MALANGTIMES - Program menyulap plastik menjadi paving terus digerakkan Dinas Pekerjaan Umum Penataan Ruang Perumahan dan Kawasan Pemukiman (DPUPRPKP) Kota Malang. Masyarakat pun didorong agar terus meningkatkan kreativitasnya dalam memanfaatkan sampah, terutama plastik.

Kepala DPUPRKP Kota Malang, Ir Hadi Santoso menyampaikan, mengubah sampah plastik menjadi paving merupakan salah satu inovasi yang ditularkan kepada masyarakat. Sampai sekarang, sosialisasi serta edukasi membuat paving terus dilakukan secara bergelombang.
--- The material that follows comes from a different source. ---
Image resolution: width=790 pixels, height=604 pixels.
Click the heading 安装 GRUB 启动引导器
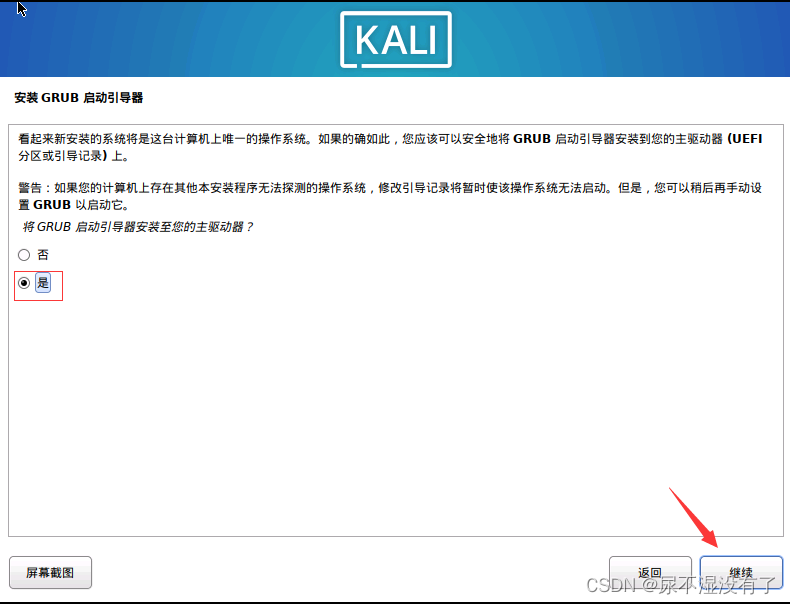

"Kami masih berikan pelatihan. Masyarakat siapapun yang ingin ikut dipersilahkan," katanya.

Pria yang akrab disapa Sony itu menjelaskan, inovasi tersebut dibuat untuk mendorong masyarakat agar tak membuang sampah sembarangan. Terlebih, dalam berbagai agenda yang dilakukan tim Satgas, tumpukan sampah plastik selalu mendominasi.

Sampah-sampah tersebut bahkan sangat sering ditemukan di saluran air. Sehingga menghambat aliran aliran air, terutama saat musim hujan dan berdampak pada melubernya air dan mengakibatkan genangan.

"Setiap bersih-bersih, sampah plastik itu pasti yang paling banyak ditemui," urai dia.

Sony menjelaskan, paving plastik yang diproduksi tersebut berkualitas tinggi. Bahkan cara pembuatannya terbilang sangat mudah, yaitu hanya berbahan plastik dan oli bekas. Sehingga masyarakat terus didorong dan dilatih untuk dapat membuat paving plastik.

Melalui gerakan itu, diharapkan masyarakat tak lagi membuang sampah plastik sembarangan. Melainkan mengumpulkannya untuk kemudian dimanfaatkan sebagai paving. Selain itu juga dapat diolah untuk berbagai produk lain yang lebih bermanfaat.